# Page text

The commit 5c1f4e690eec ("mm/vmalloc: switch to bulk allocator in
__vmalloc_area_node()") switched to bulk page allocator for order 0
allocation backing vmalloc. However bulk page allocator does not support
__GFP_ACCOUNT allocations and there are several users of
kvmalloc(__GFP_ACCOUNT).
For now make __GFP_ACCOUNT allocations bypass bulk page allocator. In
future if there is workload that can be significantly improved with the
bulk page allocator with __GFP_ACCCOUNT support, we can revisit the
decision.
Fixes: 5c1f4e690eec ("mm/vmalloc: switch to bulk allocator in __vmalloc_area_node()")
Signed-off-by: Shakeel Butt <[email protected]>
---
mm/page_alloc.c | 4 ++++
1 file changed, 4 insertions(+)
diff --git a/mm/page_alloc.c b/mm/page_alloc.c
index 668edb16446a..b3acad4615d3 100644
--- a/mm/page_alloc.c
+++ b/mm/page_alloc.c
@@ -5215,6 +5215,10 @@ unsigned long __alloc_pages_bulk(gfp_t gfp, int preferred_nid,
unsigned int alloc_flags = ALLOC_WMARK_LOW;
int nr_populated = 0, nr_account = 0;
+ /* Bulk allocator does not support memcg accounting. */
+ if (unlikely(gfp & __GFP_ACCOUNT))

# Goal
Answer these questions about the patch:
(a) Which commit does the patch say it fixes?
(b) Which file does the diff change, and how many insertions does it make?
(c) According to the added code comment, what does the bulk allocator not support?
The data after this note is unrelated to the patch.

# Recorded information

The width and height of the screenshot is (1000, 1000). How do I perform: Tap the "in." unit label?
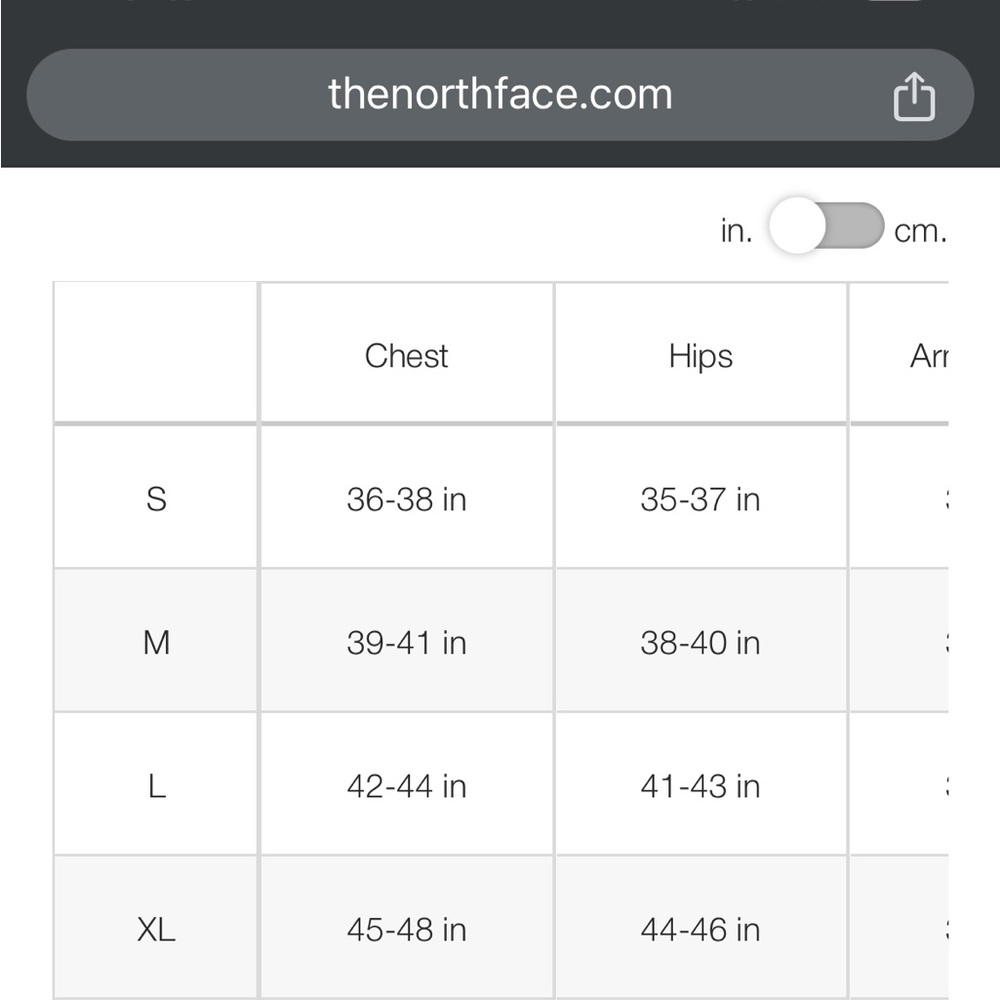(x=736, y=230)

# Answer to the problem
(a) Commit 5c1f4e690eec ("mm/vmalloc: switch to bulk allocator in __vmalloc_area_node()").
(b) mm/page_alloc.c, with 4 insertions.
(c) Memcg accounting.